## Text to read
○ ○ ○ ○ ○

Sunday morning: Both the LTD and the 6.9 were on the track for the green flag, and both ran well. The Benz was running laps a few seconds quicker than the Ford, but the LTD’s pushrod V8 had a throatier roar than the 450SEL’s OHC powerplant. Both cars plowed through turns in highly dramatic, tire-squealing fashion.

It was at that point that Judge Speedycop, sidelined from racing his team’s Lincoln Mark VIII by an injured left ankle, suited up and took the wheel of the NSF Racing car. Just like that, the 4,400-pound Mercedes started howling around the track with times just a few seconds off the pace set by the E30s and RX-7s. We figured it was only a matter of time before Speedycop cooked the brakes and deposited the car in CMP’s notorious Swamp Full Of Poisonous Snakes, but he kept the big German on the track. Best lap: 1:07.871, versus an overall best lap of 1:01.594 (set by the suspiciously NASCAR-pro-looking Grumpy Old Men & A Nurse team in an extremely cheaty 4th-gen Firebird; when was the last time you found a WS6 engine and transmission at U-Pull-It for 50 bucks?).

Both Ford and Mercedes-Benz stayed on the track for most of Sunday’s race session. In the end, the 6.9 beat the LTD, 307 laps to 267 (the overall winner had 768 laps). Best lap time for the LTD: 1:13.524.

○ ○ ○ ○ ○

A block of data
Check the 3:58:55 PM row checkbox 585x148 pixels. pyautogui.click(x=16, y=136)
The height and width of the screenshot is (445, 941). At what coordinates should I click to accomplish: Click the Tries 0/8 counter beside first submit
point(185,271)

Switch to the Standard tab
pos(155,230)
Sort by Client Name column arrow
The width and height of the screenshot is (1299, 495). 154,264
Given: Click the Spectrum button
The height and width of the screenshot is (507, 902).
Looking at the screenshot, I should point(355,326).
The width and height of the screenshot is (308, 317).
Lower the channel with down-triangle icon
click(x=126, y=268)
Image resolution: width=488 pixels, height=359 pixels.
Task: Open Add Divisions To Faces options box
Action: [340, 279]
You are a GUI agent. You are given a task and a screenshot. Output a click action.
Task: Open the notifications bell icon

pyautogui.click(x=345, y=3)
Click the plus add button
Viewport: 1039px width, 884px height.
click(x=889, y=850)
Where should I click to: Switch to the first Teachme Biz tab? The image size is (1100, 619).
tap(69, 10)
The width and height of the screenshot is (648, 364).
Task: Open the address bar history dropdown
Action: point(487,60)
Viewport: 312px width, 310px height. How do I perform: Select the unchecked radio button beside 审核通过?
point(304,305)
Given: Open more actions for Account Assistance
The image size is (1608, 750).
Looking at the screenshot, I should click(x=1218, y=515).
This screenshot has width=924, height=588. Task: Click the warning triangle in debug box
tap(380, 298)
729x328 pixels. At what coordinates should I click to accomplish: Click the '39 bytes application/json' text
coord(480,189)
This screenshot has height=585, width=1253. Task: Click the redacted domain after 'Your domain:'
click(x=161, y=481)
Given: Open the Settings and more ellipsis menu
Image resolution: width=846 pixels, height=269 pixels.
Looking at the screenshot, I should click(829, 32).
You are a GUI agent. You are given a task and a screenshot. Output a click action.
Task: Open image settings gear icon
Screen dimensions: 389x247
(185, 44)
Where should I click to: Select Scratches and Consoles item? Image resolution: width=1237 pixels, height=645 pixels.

○ ○ ○ ○ ○

## Short task A
Edit the race report by giving it again, starting with "Sunday morning: Both" and going on through "dramatic, tire-squealing fashion.", with "green flag" replaced by "checkered flag".
## Short task B
List every lap time that appears in the race report.

## Task solution A
Sunday morning: Both the LTD and the 6.9 were on the track for the checkered flag, and both ran well. The Benz was running laps a few seconds quicker than the Ford, but the LTD’s pushrod V8 had a throatier roar than the 450SEL’s OHC powerplant. Both cars plowed through turns in highly dramatic, tire-squealing fashion.

## Task solution B
1:07.871
1:01.594
1:13.524